An exact restatement of every record is required.

------------------------------------------------------------

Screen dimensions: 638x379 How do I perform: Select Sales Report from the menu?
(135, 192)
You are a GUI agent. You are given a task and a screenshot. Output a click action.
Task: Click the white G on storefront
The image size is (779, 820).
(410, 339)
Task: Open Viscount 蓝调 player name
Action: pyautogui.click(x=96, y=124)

------------------------------------------------------------

Solution:
Screen dimensions: 638x379 How do I perform: Select Sales Report from the menu?
(135, 192)
You are a GUI agent. You are given a task and a screenshot. Output a click action.
Task: Click the white G on storefront
The image size is (779, 820).
(410, 339)
Task: Open Viscount 蓝调 player name
Action: pyautogui.click(x=96, y=124)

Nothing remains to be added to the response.